Welcome to the third annual hotlist of tech companies you should be watching in the next 12 months.

We’ve collected a roll-call of companies, both established market leaders and young pretenders, which are likely to make a mark on the coming twelve months.

The list has been compiled from suggestions supplied by a group of industry experts, including independent analysts and IT department heads.

Related:

Contributors include:
Mike Altendorf: CIO UK contributor
Angela Ashenden: MWD Advisors
Jon Baker: director of business technology for media distribution & consumer products licensing Disney Emea
Nic Bellenberg: consultant
Slava Budin-Jones: R&DIT GlaxoSmithKline
Jerry Fishenden: CIO UK contributor
Helena Schwenk: MWD Advisors
Robert Teagle: EMEA IT director, Starbucks Coffee Emea
Neil Ward Dutton: MWD Advisors

ATG
Acquired by oracle in late 2010, this business line provides enterprises with a cohesive online customer experience platform with sophisticated merchandising, marketing, and live-help services. It also specialises in content personalization, automated recommendations engineering. As one of only two enterprise scale multi- channel commerce platforms, the business is sure to be of interest to any business seriously exploring extending its core business into online activity.

Birst
Birst was an early pioneer of Saas-based BI and has grown steadily since its inception by providing capabilities for ETL (extract, transform, load), data warehousing, query, reporting, multi-dimensional analysis and dashboards targeted primarily at midsize companies or departments in large organisations. While there is a large assortment of public cloud BI players in the market, what makes Birst interesting is its recent move towards supporting on-premise deployments too, via its software-only appliance offering. Utilising the same architecture as its public cloud offering the company can offer some of the economics of a SaaS based deployment (in terms of faster time-to-value, scale and reduced management) while also giving customers the added control and manageability of an on-premise installation.
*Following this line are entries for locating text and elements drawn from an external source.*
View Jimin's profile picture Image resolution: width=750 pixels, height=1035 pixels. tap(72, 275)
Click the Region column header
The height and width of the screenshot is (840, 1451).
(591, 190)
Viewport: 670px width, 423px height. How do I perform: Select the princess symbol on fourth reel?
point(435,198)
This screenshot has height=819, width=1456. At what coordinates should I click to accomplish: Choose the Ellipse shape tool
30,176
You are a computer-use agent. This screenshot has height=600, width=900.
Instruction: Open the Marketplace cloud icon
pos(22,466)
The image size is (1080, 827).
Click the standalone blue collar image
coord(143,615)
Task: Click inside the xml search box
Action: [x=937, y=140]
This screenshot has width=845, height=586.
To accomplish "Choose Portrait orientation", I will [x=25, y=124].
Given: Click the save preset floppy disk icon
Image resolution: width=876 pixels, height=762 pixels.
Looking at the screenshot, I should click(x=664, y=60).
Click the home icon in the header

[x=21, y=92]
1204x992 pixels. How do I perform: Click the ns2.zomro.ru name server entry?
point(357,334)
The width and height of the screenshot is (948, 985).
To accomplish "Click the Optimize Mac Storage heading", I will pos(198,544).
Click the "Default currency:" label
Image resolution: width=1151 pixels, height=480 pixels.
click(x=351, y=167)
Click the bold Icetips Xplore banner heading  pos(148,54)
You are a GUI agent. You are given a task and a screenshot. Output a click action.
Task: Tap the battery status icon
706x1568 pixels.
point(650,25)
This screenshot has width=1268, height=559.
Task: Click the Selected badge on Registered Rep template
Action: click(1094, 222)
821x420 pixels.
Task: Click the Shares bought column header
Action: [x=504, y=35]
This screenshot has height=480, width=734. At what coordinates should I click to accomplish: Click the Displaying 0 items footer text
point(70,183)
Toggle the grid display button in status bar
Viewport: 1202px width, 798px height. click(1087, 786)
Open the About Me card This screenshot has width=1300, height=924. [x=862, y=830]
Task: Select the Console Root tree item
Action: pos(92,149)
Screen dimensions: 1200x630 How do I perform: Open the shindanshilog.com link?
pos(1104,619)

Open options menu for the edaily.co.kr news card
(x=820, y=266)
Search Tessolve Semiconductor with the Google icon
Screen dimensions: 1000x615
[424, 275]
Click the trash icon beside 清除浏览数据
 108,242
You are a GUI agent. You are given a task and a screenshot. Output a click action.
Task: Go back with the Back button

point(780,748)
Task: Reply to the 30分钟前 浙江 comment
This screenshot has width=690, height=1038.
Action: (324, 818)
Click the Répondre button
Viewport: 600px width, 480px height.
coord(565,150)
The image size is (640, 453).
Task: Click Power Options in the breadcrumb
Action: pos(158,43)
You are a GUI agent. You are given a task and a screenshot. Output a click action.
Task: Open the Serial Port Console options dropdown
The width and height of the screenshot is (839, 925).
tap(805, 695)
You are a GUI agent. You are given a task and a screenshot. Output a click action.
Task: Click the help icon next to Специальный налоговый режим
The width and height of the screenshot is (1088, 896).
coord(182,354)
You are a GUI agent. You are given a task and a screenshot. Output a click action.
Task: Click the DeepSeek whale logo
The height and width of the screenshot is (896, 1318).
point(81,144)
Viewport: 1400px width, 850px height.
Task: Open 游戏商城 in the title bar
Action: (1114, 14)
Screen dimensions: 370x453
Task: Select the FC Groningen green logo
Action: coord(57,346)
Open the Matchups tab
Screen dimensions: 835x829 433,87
While most of the established on-premise BI players are gradually ramping up their cloud presence it will be interesting to observe how a SaaS BI player can work in reverse, by effectively transitioning to an on-premise model while still keeping its value proposition of easy-to-use and affordable BI intact.

Box
Box targets the space between content management and collaboration, more particularly in an online, SaaS-based model. Ithas created an interesting niche for itself which has not really been recognised by the broader business software market.